Madonna Resumes Leadership of Republic First Bancorp

Published: Aug. 9, 2022 at 8:00 AM CDT

Harry D. Madonna Named Interim Chief Executive Officer and Executive Board Chair
Harris Wildstein re-appointed Lead Independent Director
Andrew Cohen appointed to Audit Committee

PHILADELPHIA, Aug. 9, 2022 /PRNewswire/ -- Republic First Bancorp, Inc. (NASDAQ: FRBK) (the "Company"), the parent company of Republic First Bank d/b/a Republic Bank (the "Bank"), today announced that founder and former CEO and Board Chair, Harry D. Madonna, Esquire has been named Interim Chief Executive Officer of the Company, effective immediately.  He will also hold the role of Executive Chair of the Company's Board of Directors (the "Board").  These changes come on the heels of the departure of Vernon W. Hill, Jr. as CEO, who, together with Barry Spevak, resigned from the boards of the Company and the Bank today.  Mr. Madonna has pledged to maximize value for all constituents.

Republic Bank Logo
Republic Bank Logo(PRNewswire)

Mr. Madonna concluded: "I am honored to be entrusted to the task of moving forward in this new and changing environment.  We are entering a critical phase in the evolution of the institution and I and the Board are eager to return to our primary tasks of optimizing the Company's and the Bank's performance and providing stability and value to all of our stakeholders."

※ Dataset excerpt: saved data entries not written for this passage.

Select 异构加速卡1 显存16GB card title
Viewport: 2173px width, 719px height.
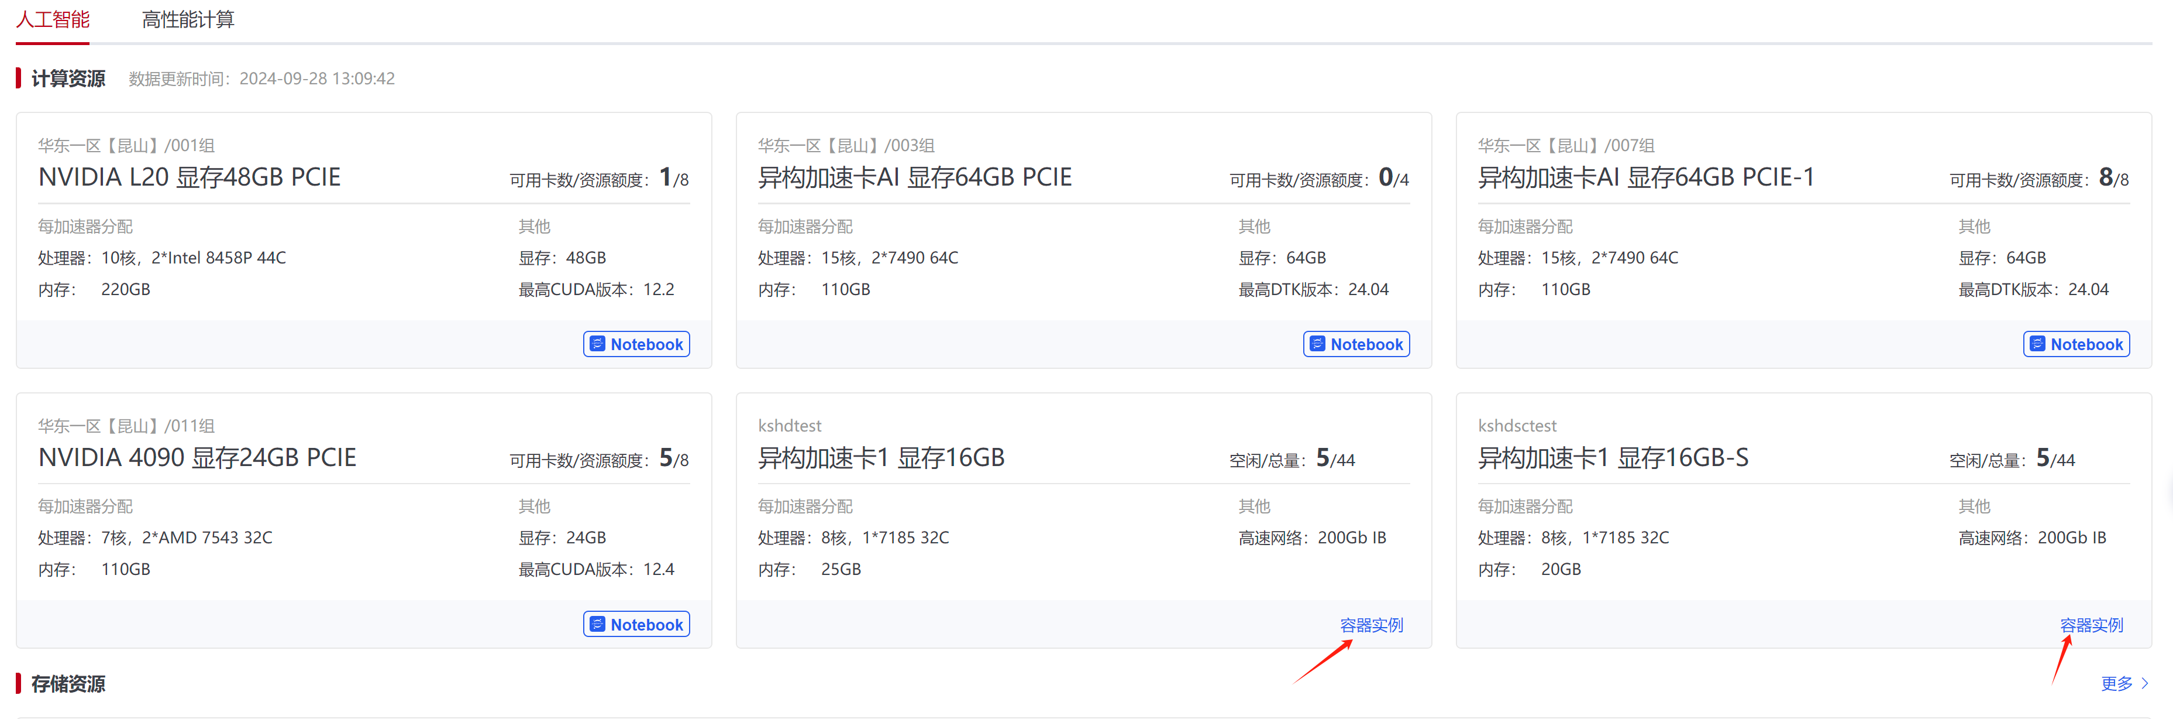tap(881, 457)
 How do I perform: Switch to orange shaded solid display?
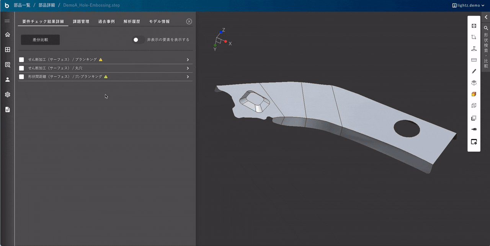click(x=474, y=94)
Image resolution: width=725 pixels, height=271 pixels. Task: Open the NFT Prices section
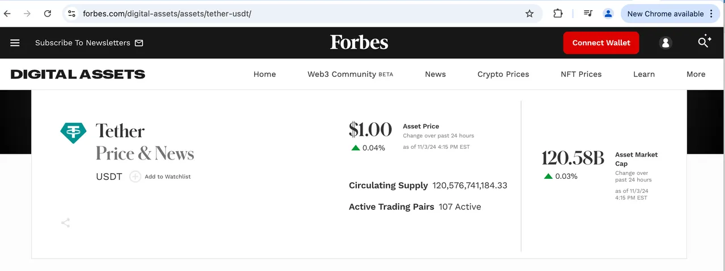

Harris Wildstein has been re-appointed as Lead Independent Director of the Board.  Mr. Wildstein said "We are thrilled to continue forging forward on the changes started last month, further aligning management, leadership and the Company with its shareholders, employees and other stakeholders.  With recent addition of Benjamin C. Duster, IV to the Board and as Chair of the Audit Committee, and Harry Madonna's return, we believe we have put in place a team that well-recognizes its fiduciary duties to all of its constituents and will focus on both the short-term and long-term future of the Company and the Bank."

Given the resignation of Mr. Spevak from the Boards of the Bank and the Company, Andrew B. Cohen, an accomplished financial manager, has been named as the third member of the Audit Committee.

Mr. Madonna has more than 30 years of banking experience, founding Republic Bank in 1988. He has served as President and CEO of Republic First Bancorp, Inc., Republic Bank's holding company since 2001, Chair from 1988 to 2016, Interim Board Chair commencing in July of 2022, and President of the Bank from 2001 to 2010. From 2002 to 2005, he was of counsel to Spector Gadon & Rosen, PC, and a partner of Blank Rome LLP from 1980 to 2001.

Mr. Wildstein was a co-founder of the Company and the Bank and has served on the Company and Bank Boards since 1988. He is the President of HVW, Inc. and President at R&S Imports Ltd. Mr. Cohen is the Chief Investment Officer and Co-founder of Cohen Private Ventures which invests long-term capital, primarily in direct private investments and other opportunistic transactions, and manages family office activities, on behalf of Steven A. Cohen and his family. Mr. Cohen is the Vice Chairman, member of the board of directors, and a minority owner of the New York Mets Baseball Club, as well as a member of the board of directors of several other public and private companies including Laureate Education, Inc.

About Republic Bank 

Republic Bank is the operating name for Republic First Bank. Republic First Bank is a full-service, state-chartered commercial bank, whose deposits are insured up to the applicable limits by the Federal Deposit Insurance Corporation (FDIC). The Bank provides diversified financial products through its 34 offices located in Atlantic, Burlington, Camden and Gloucester Counties in New Jersey; Bucks, Delaware, Montgomery and Philadelphia Counties in Pennsylvania and New York County in New York. The bank also offers a wide range of residential mortgage products through its mortgage division, Oak Mortgage Company. For more information about Republic Bank, please visit

Forward Looking Statements 

The Company may from time to time make written or oral "forward-looking statements", including statements contained in this release and in the Company's filings with the Securities and Exchange Commission (the "SEC").  These forward-looking statements include statements with respect to the Company's beliefs, plans, objectives, goals, expectations, anticipations, estimates, and intentions that are subject to significant risks and uncertainties and are subject to change based on various factors, many of which are beyond the Company's control. These factors include competition, timing, credit risks of lending activities, changes in general economic conditions, price pressures on loan and deposit products, and other factors detailed from time to time in the Company's filings with the SEC. The words "may", "could", "should", "would", "believe", "anticipate", "estimate", "expect", "intend", "plan", and similar expressions are intended to identify forward-looking statements.  All such statements are made in good faith by the Company pursuant to the "safe harbor" provisions of the Private Securities Litigation Reform Act of 1995. The Company does not undertake to update any forward-looking statement, whether written or oral, that may be made from time to time by or on behalf of the Company, except as may be required by applicable law or regulations.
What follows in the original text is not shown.